= What is expected =
Your copy should hold only the lines from the one containing "Given: Click the" through the final line of the entries, exactly as written, with no pictures.

= Data for the task =

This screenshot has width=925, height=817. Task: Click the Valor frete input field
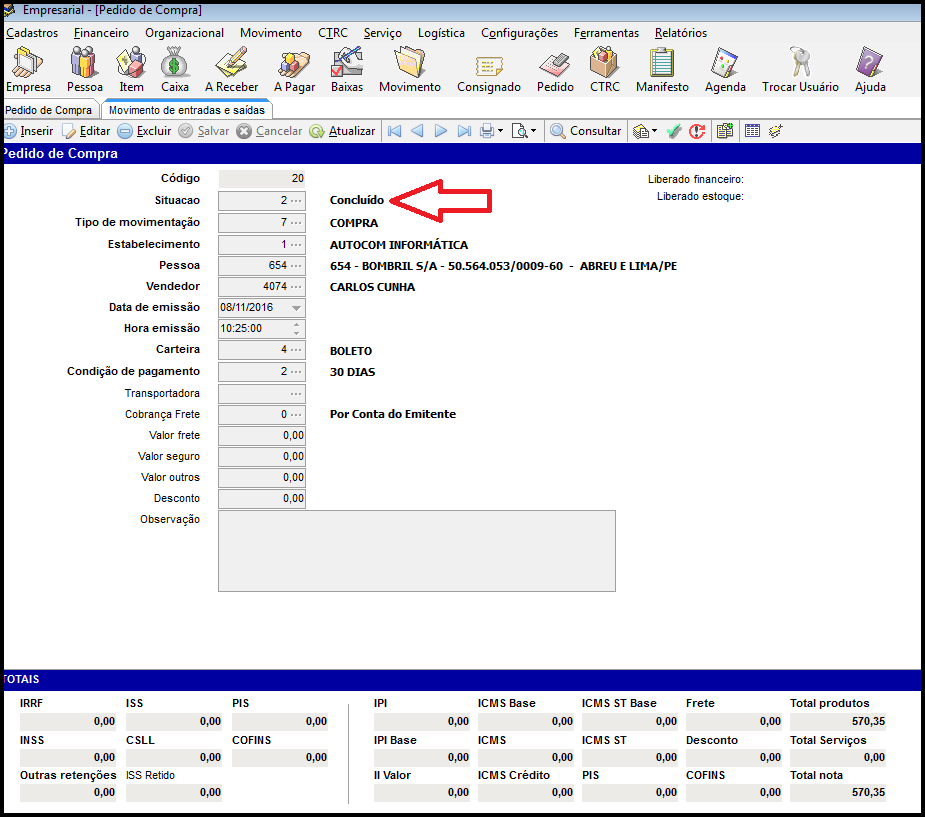click(x=262, y=436)
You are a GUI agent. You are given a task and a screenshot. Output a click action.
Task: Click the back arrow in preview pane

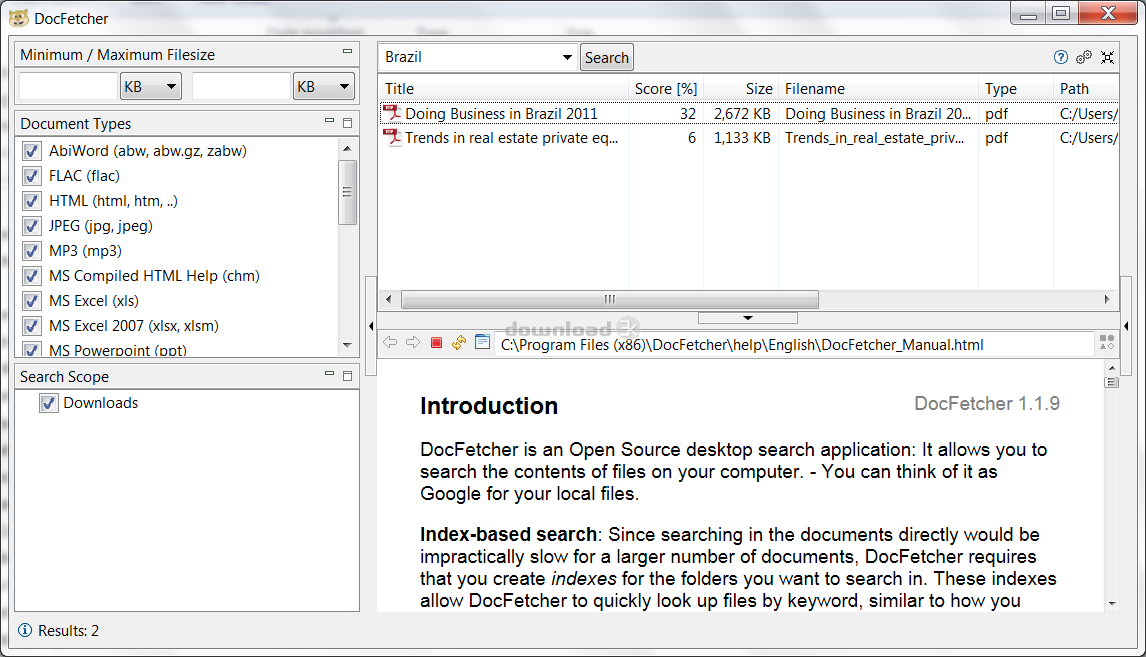click(x=390, y=343)

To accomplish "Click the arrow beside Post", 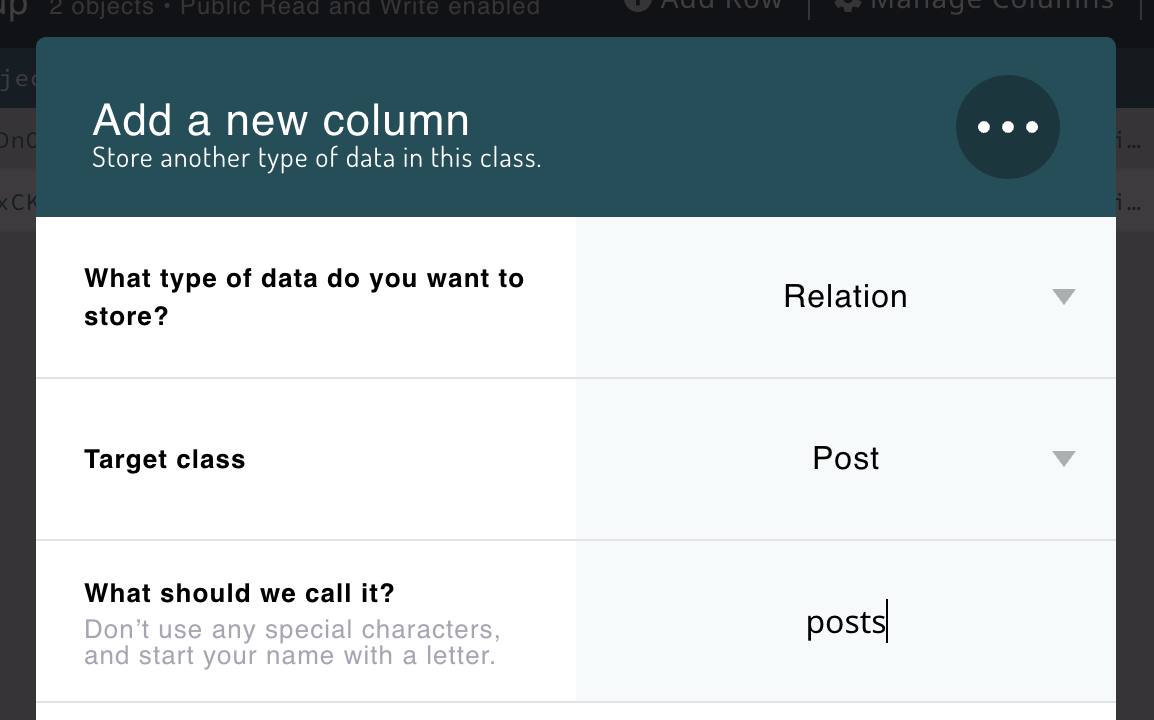I will [x=1063, y=459].
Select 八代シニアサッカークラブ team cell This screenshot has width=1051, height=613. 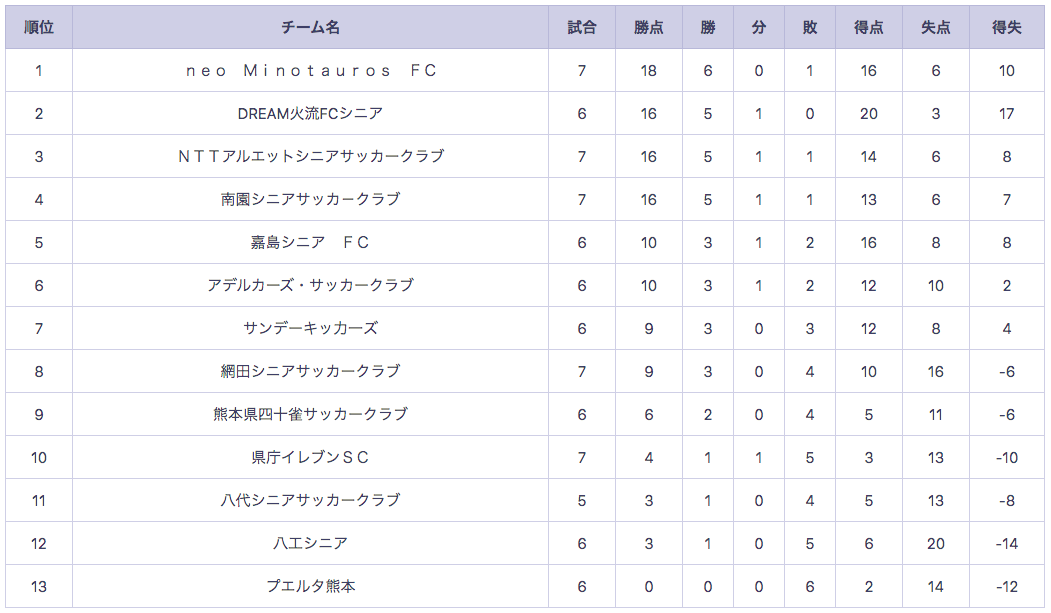point(310,500)
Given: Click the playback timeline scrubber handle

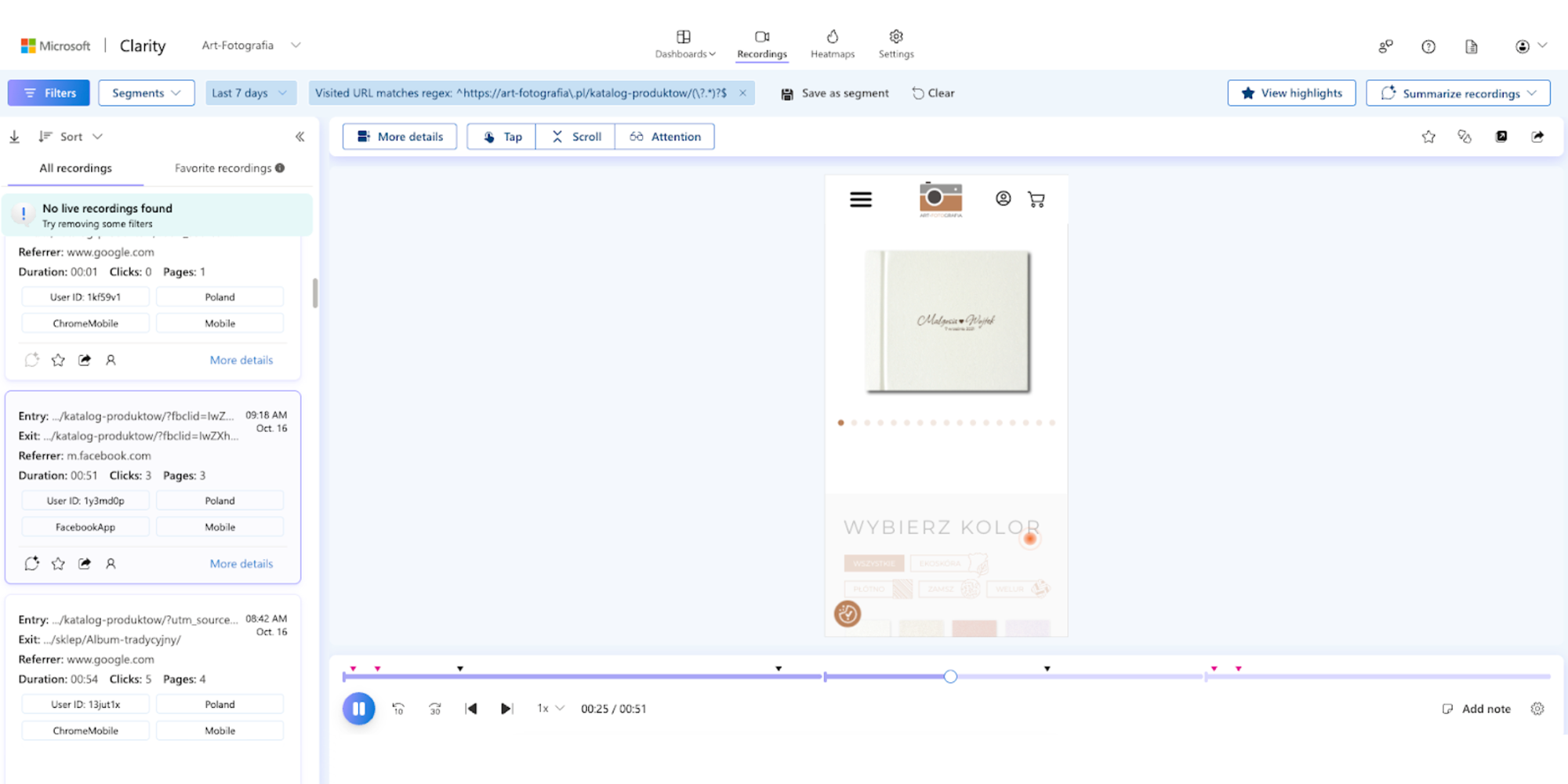Looking at the screenshot, I should [950, 677].
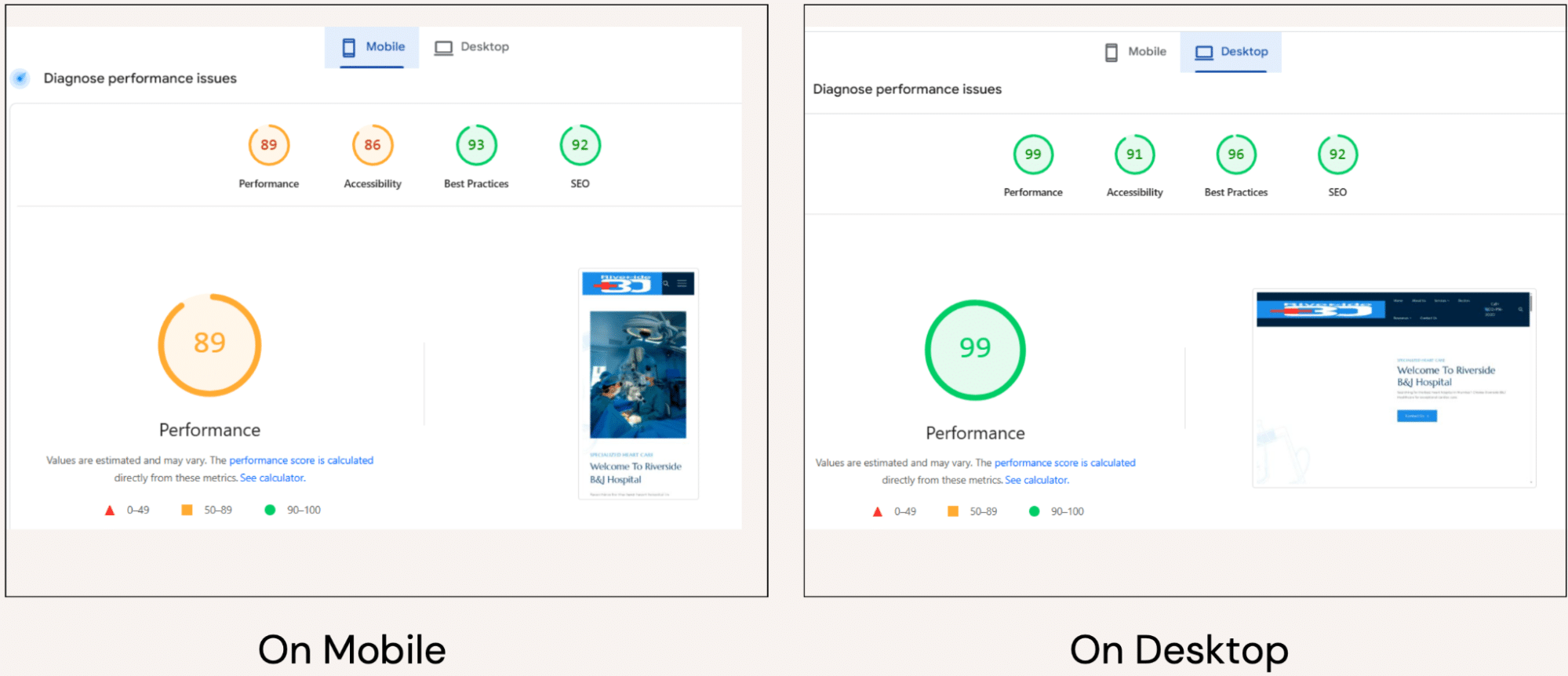
Task: Click the SEO gauge in the mobile report
Action: (580, 145)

= Solution to the exercise =
Given: Click the playback timeline scrubber handle

Looking at the screenshot, I should [950, 677].
Task: Click the SEO gauge in the mobile report
Action: (580, 145)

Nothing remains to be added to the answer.